■ What is expected
Below are the records; return every line from the one that contains "Task: Click the Total sessions value 218" to the last, exactly, skipping the pictures.

■ Data shown
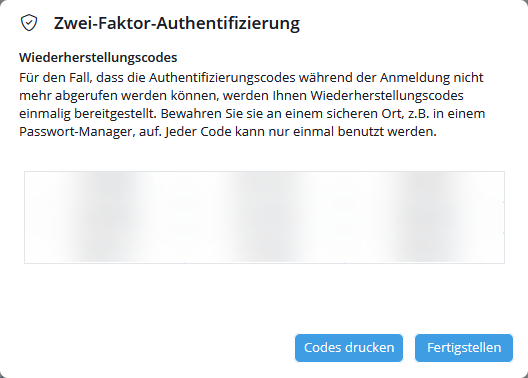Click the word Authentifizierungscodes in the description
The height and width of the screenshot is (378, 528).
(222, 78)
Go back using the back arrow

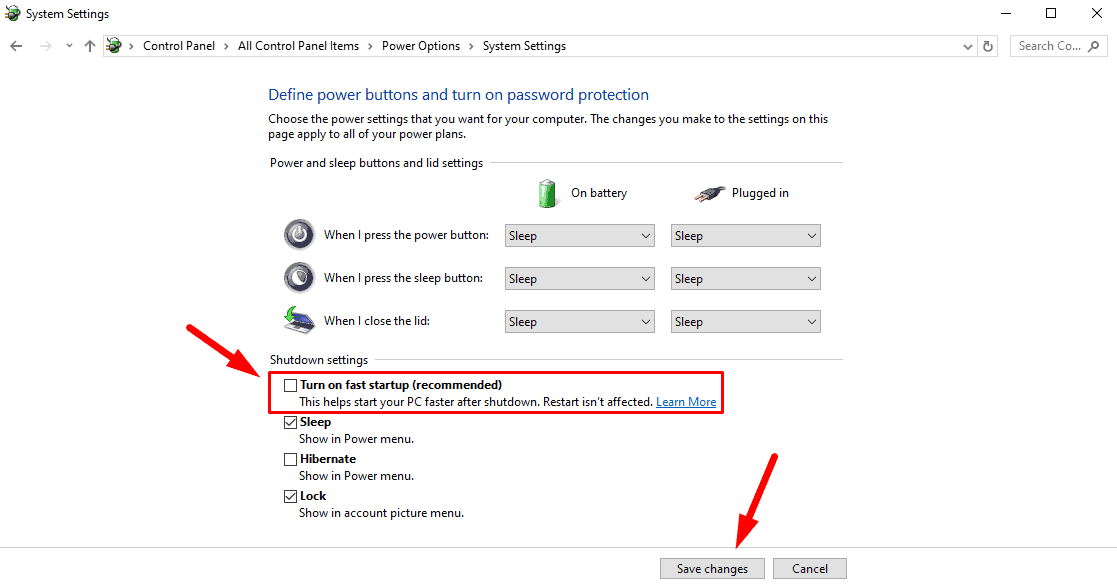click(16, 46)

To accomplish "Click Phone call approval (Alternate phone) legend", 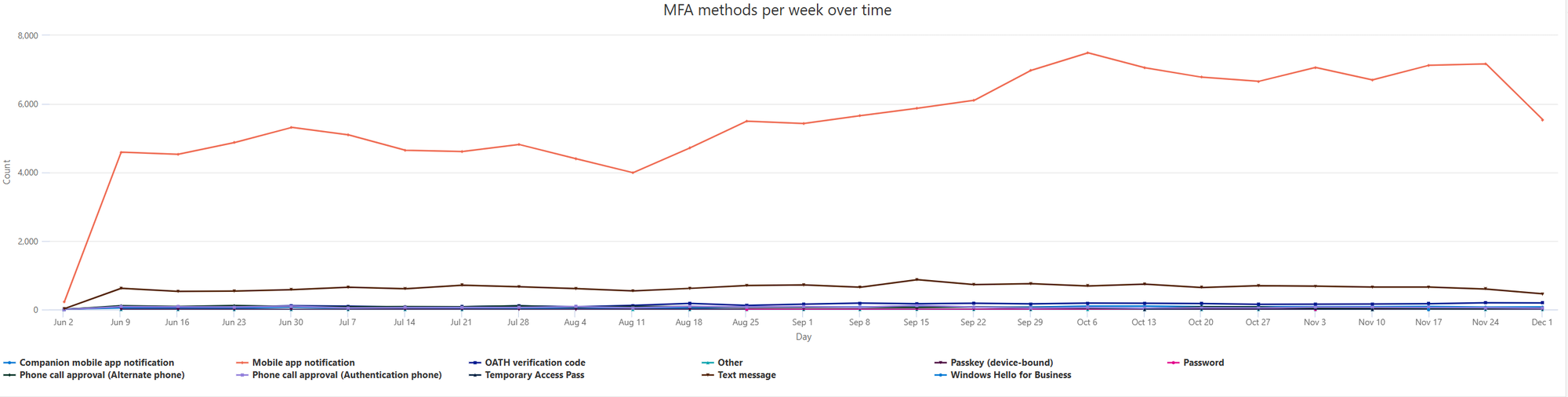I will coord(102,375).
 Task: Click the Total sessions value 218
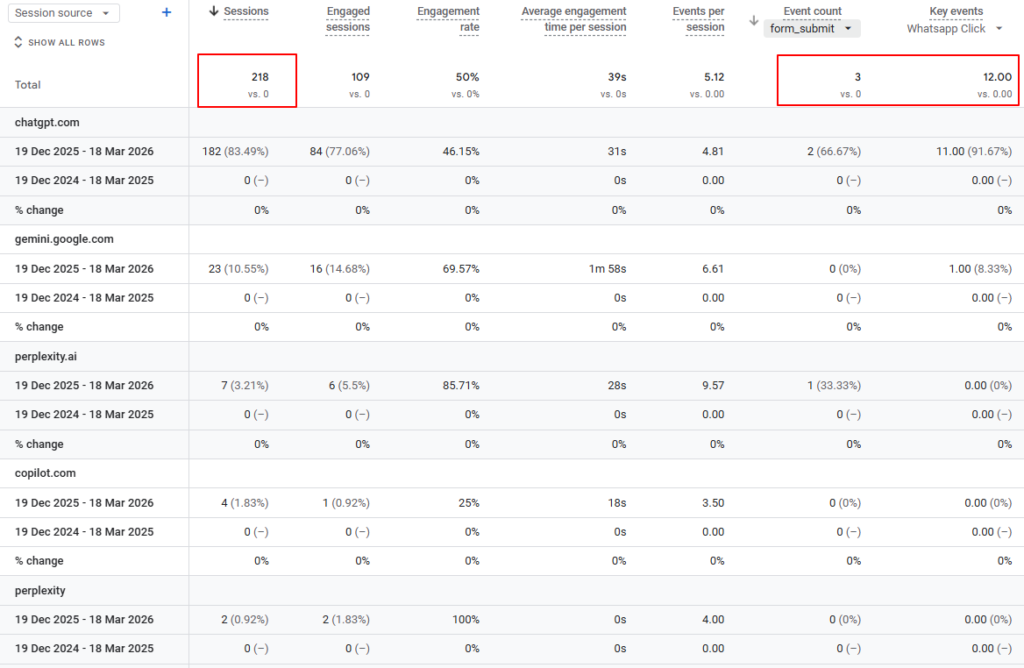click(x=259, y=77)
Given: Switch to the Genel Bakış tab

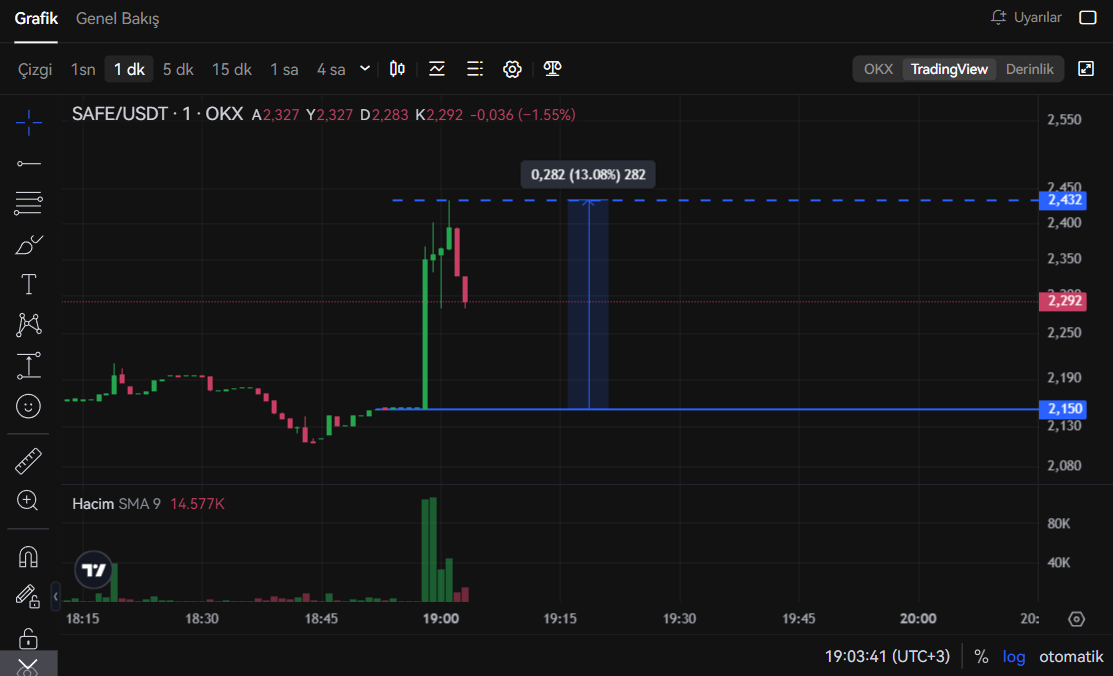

■ Result of this task
 Task: Click the Total sessions value 218
click(x=259, y=77)
Given: Switch to the Genel Bakış tab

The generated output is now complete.